Antes de que los niños pudieran hacer más preguntas se vio aparecer la motora patrulla. En cuanto la embarcación llegó al embarcadero de los Hollister, Pete y Ricky saludaron a los tres hombres que iban en ella y entraron a bordo.
—Esté tranquilo, señor «Rabo de Tigre» —dijo Pete—, que nosotros le ayudaremos a encontrar su embarcación.
Los dos hermanos y los policías se dirigieron, en la motora, al lugar en donde había desaparecido la extraña embarcación.
—Ha sido por allí —orientó Pete.
La embarcación de la policía se detuvo en el lugar indicado y los hombres echaron al agua un arpón, sujeto en el extremo de una larga cuerda. Cuando el arpón estuvo en el fondo del lago, empezaron a mover la cuerda de uno a otro lado.
—¡Aquí! ¡Aquí hemos tocado algo! —anunció uno de los policías.
Con ayuda de Pete, los tres hombres tiraron de la cuerda. El arpón se había enganchado en el respaldo del asiento, y no tardó en salir a flote toda la embarcación.
El motor de la embarcación policial volvió a ponerse en marcha y el extraño artefacto, procedente de Florida, fue trasladado hasta el embarcadero de los Hollister. Una vez allí, los chicos ayudaron para subir la embarcación a tierra.
—Está como si no hubiera tenido ningún accidente —dijo Pete, después de dar las gracias a los policías.
—Encantados de haber podido ayudaros —repuso el oficial de turno, haciendo un marcial saludo.

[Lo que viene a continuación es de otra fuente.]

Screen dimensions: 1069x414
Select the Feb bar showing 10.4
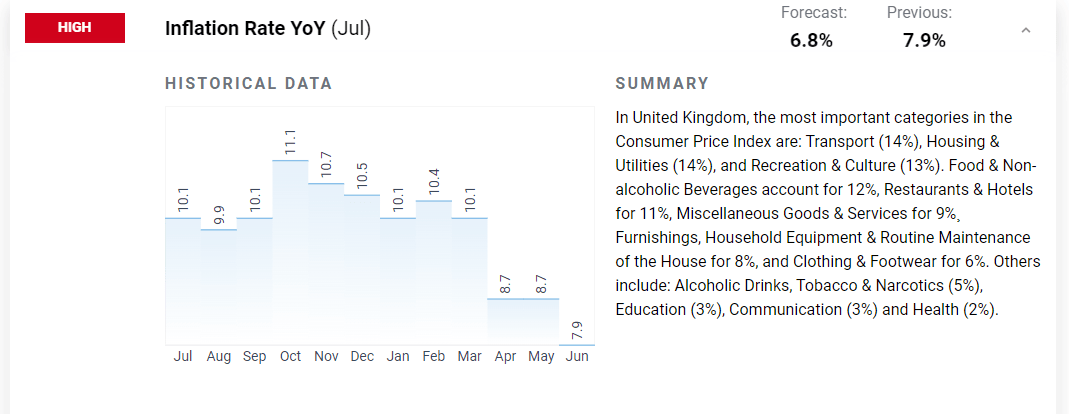tap(434, 273)
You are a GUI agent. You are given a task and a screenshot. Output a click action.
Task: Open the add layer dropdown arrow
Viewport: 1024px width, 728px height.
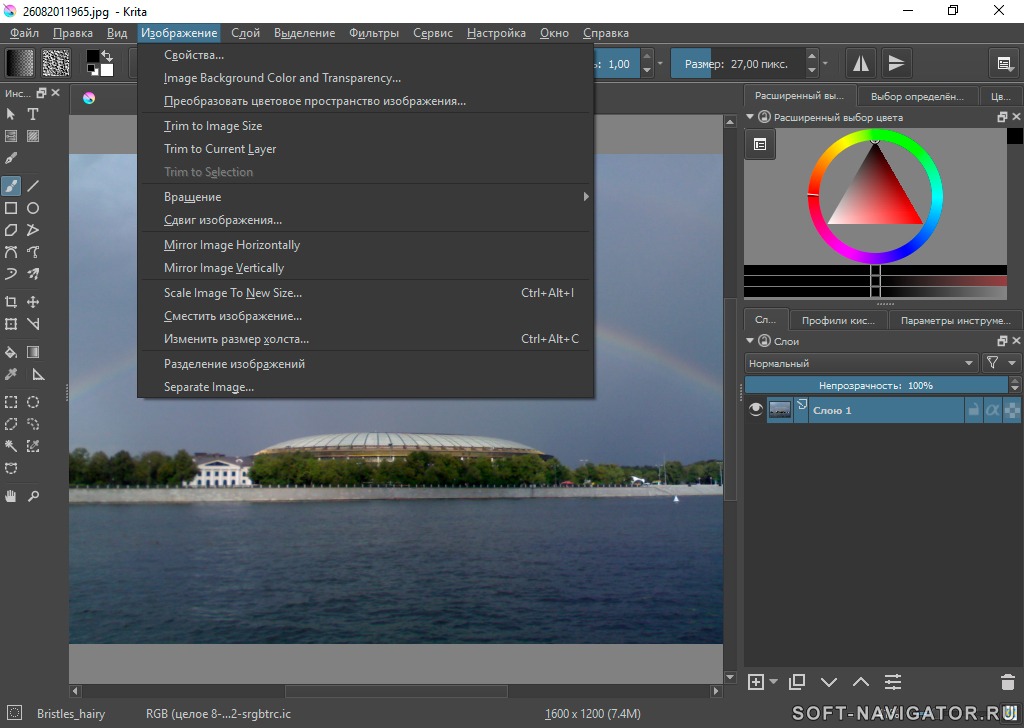[774, 682]
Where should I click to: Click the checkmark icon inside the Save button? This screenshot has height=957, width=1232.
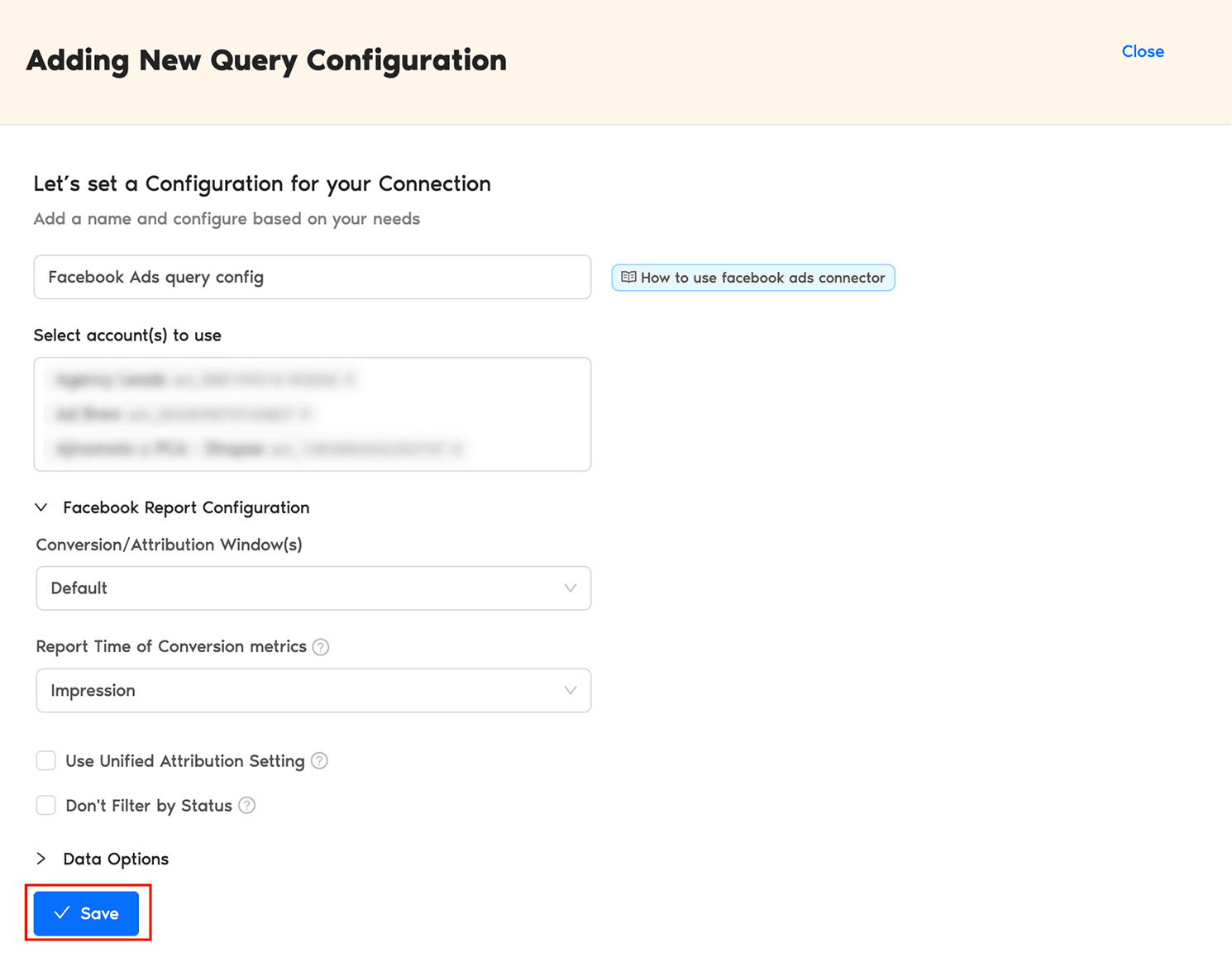coord(62,912)
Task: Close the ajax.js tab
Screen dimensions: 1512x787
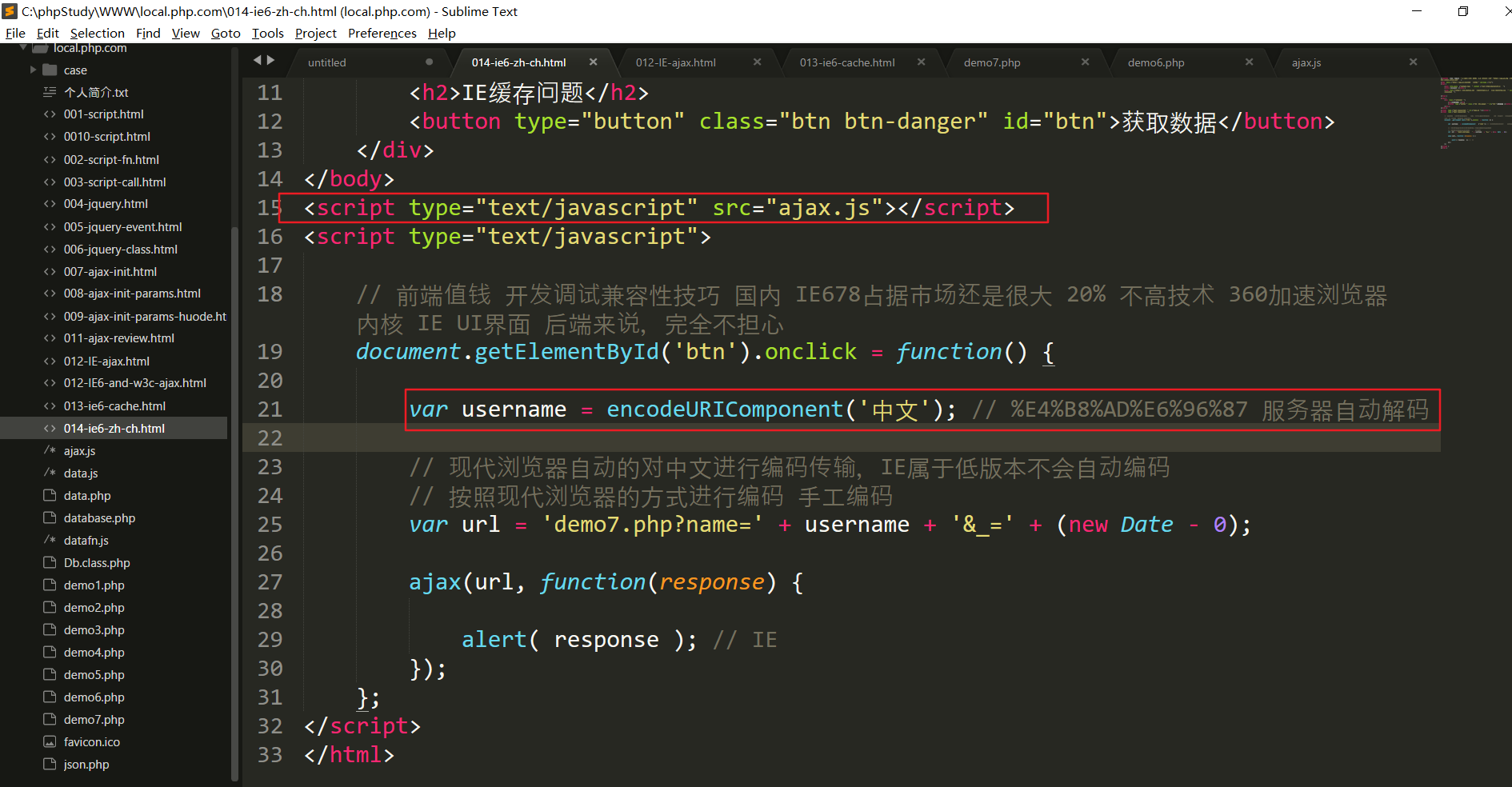Action: (x=1413, y=62)
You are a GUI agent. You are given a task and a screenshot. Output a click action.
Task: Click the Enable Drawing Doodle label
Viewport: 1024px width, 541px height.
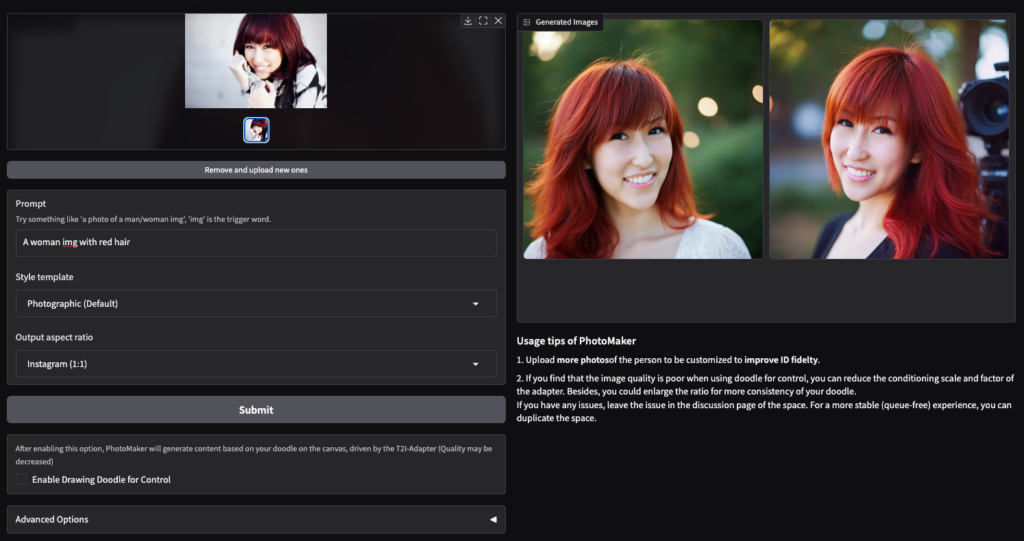coord(101,480)
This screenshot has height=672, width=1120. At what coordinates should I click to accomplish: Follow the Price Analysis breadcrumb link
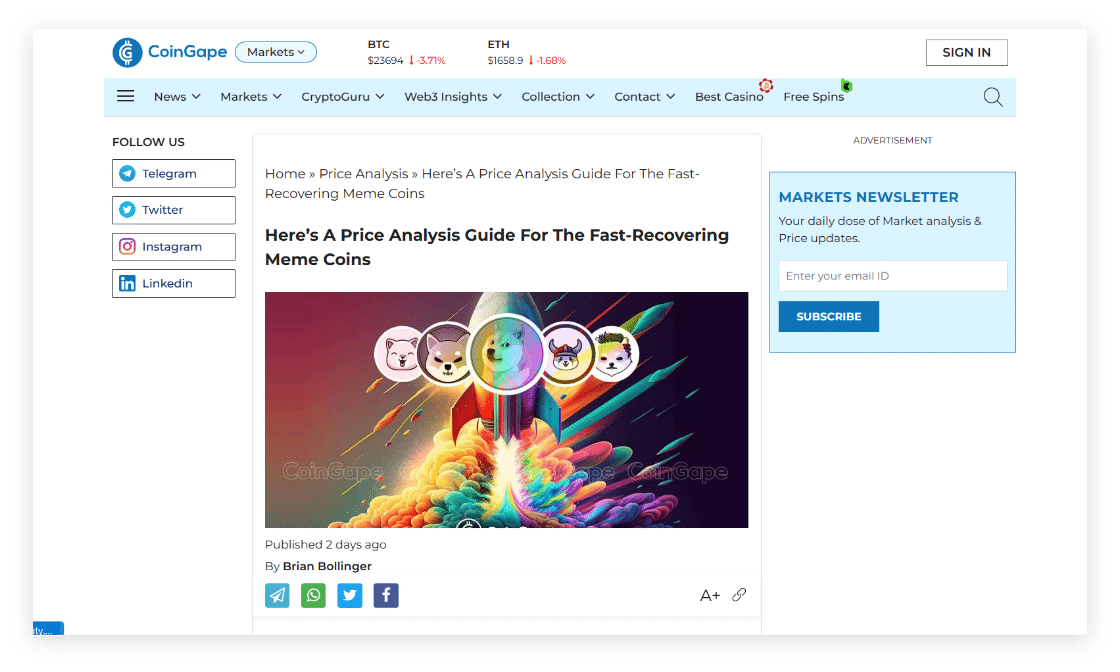(x=364, y=174)
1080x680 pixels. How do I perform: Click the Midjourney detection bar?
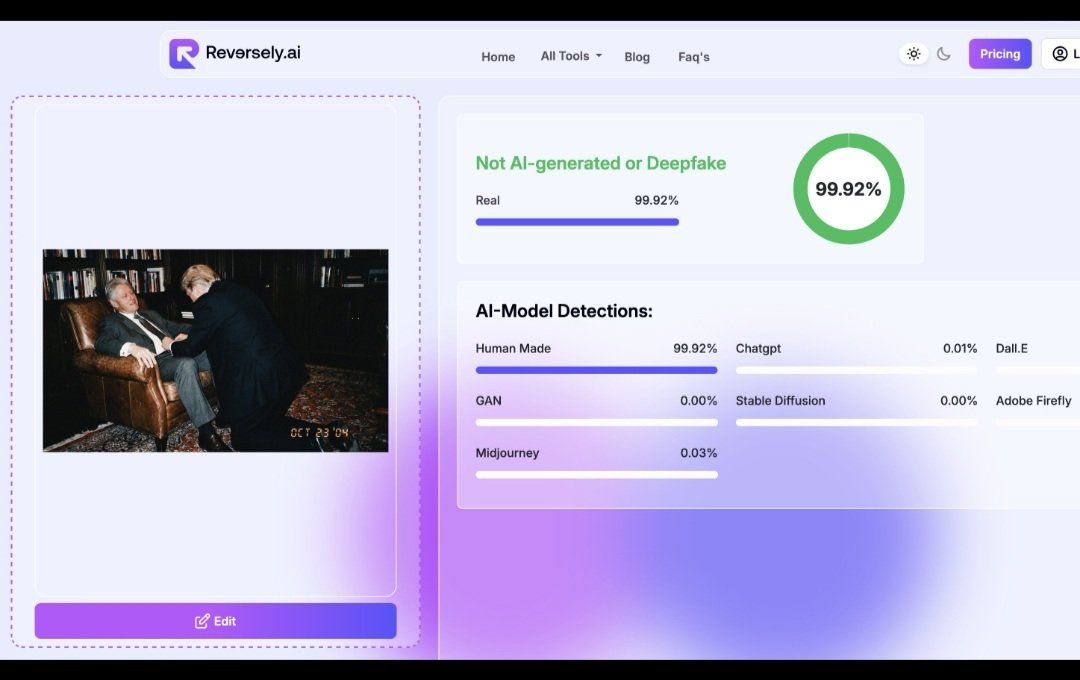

Cuando la patrulla motora se alejaba, una furgoneta se detuvo en el camino del jardín. Del vehículo salió el señor Hollister, un hombre alto y atlético, qué se encaminó a buen paso hasta el grupo del embarcadero.
—Pam me telefoneó —dijo—. Por lo visto tenéis un visitante de Florida.
Charlie «Rabo de Tigre» y el señor Hollister se estrecharon las manos.
—Lamento causarles tantas molestias —dijo el indio.
—Nada de eso —repuso el señor Hollister, sonriendo—. ¿De modo que ésta es su embarcación? Es magnífica. Aunque yo creo que el motor a propulsión está acoplado demasiado lejos.
—Realmente, yo no soy un ingeniero —admitió el semínola.
—Creo que podremos reparar el desperfecto —le tranquilizó el señor Hollister—. ¿Por qué no se queda unos días con nosotros? Llevaremos su embarcación a mi taller, detrás del Centro Comercial.
El Centro Comercial era la tienda de ferretería, juguetes y artículos deportivos que el señor Hollister tenía en el centro de Shoreham.
—No, no. Muchas gracias —contestó el indio, tímidamente—. Tengo habitación en un motel de…
—Nos gustaría mucho tenerle a usted como nuestro invitado —aseguró la madre de los Hollister, con una amable sonrisa.
—Así podría usted contarnos cosas de los indios semínolas —dijo, inmediatamente, Holly.
Y Ricky preguntó:
—¿Son muy malos los cazadores furtivos?
—Sí, sí. Matan las tortugas gigantes, lo cual es ilegal —repuso el indio—. Y también roban los huevos de tortuga. Cuando me ofrecí a la policía para ayudar a detener a esos cazadores, me nombraron comisario.
—Por eso el señor «Rabo de Tigre» necesita una embarcación muy rápida, papá —explicó Ricky.
—Y existe otra razón más —murmuró el semínola, hablando con voz lenta y grave—. Puede que la necesite cuando haga una investigación en la Isla Cautiva. Está cerca de donde yo vivo y está ocurriendo algo misterioso allí.
—¡Oh! Cuéntenos eso —pidió Pam, llena de curiosidad.
—Me parece demasiado misterioso para decir nada —fue la respuesta que dio «Rabo de Tigre», al tiempo que movía negativamente la cabeza.